Morton Solomon Myles (June 11, 1929 – June 23, 2021), was an American fashion designer in the 1960s-1980s.

== Early life and education ==
Myles was born in Manhattan, New York, the son of Jack Myles and Fannie-Deborah Chaikin Myles. With an interest in design, Myles entered New York University as a Freshman and then moved to the Fashion Institute of Technology where he earned a Bachelor of Arts in 1950. He double-majored in Fashion Design and Production Management. Next, Myles moved to Paris, France where he extended his education in couture dressmaking and design at the Chambre Syndicale and Ecole Guerre-Lavigne.

== Career ==

After completing his education in fashion design in both New York and Paris, Morton Myles became an assistant to couturier Jacques Fath in Paris. He then returned to Manhattan where he collaborated with designers Herbert Sondheim, Larry Aldrich and Abe Schrader. Morton Myles designs were sold in department stores such as Saks Fifth Avenue, Neiman Marcus, Lord & Taylor, Bergdorf Goodman and Marshall Field's.

=== Op Art ===

Morton Myles embraced the Op Art design movement in the 1960s mixing geometric fabrics with his chic, often sleeveless, mini dress designs. During this time, Myles designed under the label Jeunesse, French for youthfulness. Also referred to as Mod Design, Myles took approaches to the movement highlighting traditional garment components such as zippers and buckles. Traditionally, clothing components were hidden or kept invisible, Myles highlighted the use of industrial metals and using them as trim items in a new manner.

=== First Lady, Jacqueline Kennedy and the Good Friday Dress ===

Morton Myles's name became familiar when a young Jacqueline Kennedy was photographed in one of his designs on Good Friday in Palm Beach, Florida. The photograph featured the new First Lady, President Kennedy, Caroline Kennedy and their newborn son, John F. Kennedy Jr. The image type was new as the President’s wife was wearing a shorter, form-fitted and sleeveless dress which had not been done before. The dress cut was modern and sleek.
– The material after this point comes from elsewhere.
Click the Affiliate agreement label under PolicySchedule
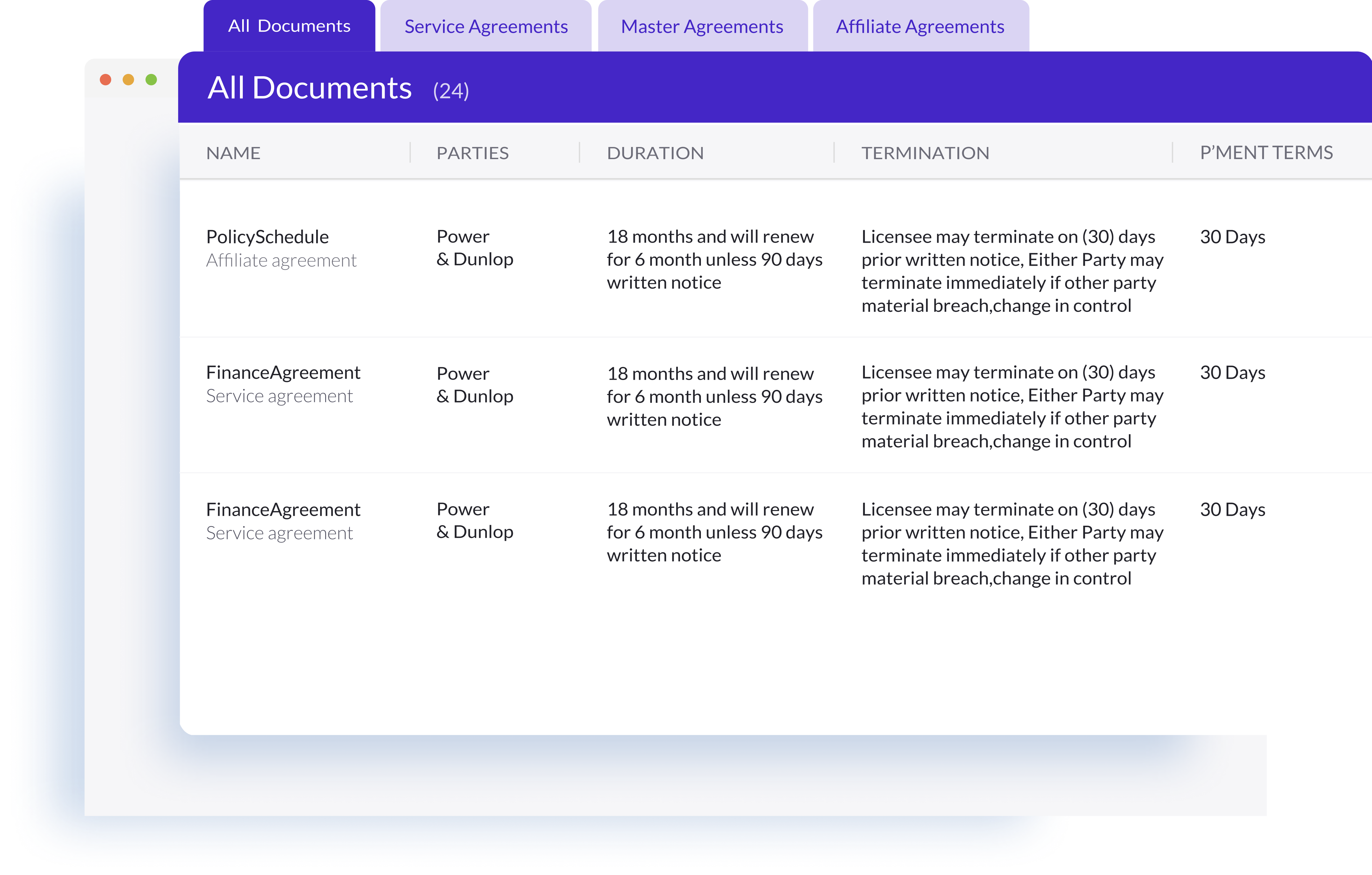pyautogui.click(x=281, y=261)
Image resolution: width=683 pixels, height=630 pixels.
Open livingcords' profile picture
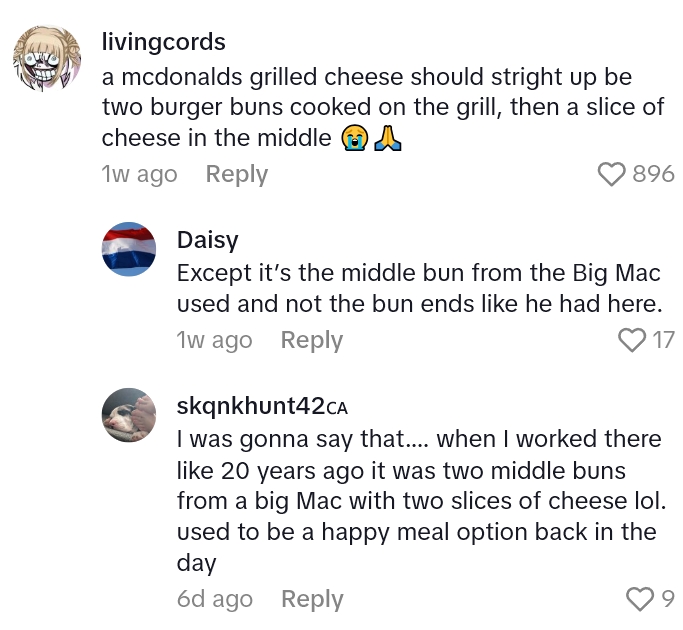46,59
In a 2002 interview with Barbara Cloud, a columnist at the Post-Gazette, Myles recalled the story of how Mrs. Kennedy, then the wife of U.S. Senator Kennedy, visited the New York salon of Herbert Sondheim accompanied by Vogue’s Diana Vreeland in 1960. The two were searching for dresses of “splendid cut and color” as Myles recalled. Vreeland selected the dress which was a ready-to-wear, and sold to department stores at the wholesale price of $35.75. The Good Friday dress was one of two Morton Myles designs Kennedy purchased that day. Kennedy would be photographed in the dress again for the cover of Look Magazine by Richard Avedon.

The Good Friday dress now is in the permanent collection of the John F. Kennedy Presidential Library.

== Personal life and death ==
Myles' partner was John L. Otto.

Myles retired in the mid-1990s and moved to Scottsdale, Arizona. Morton Myles died on June 23, 2021, in Scottsdale.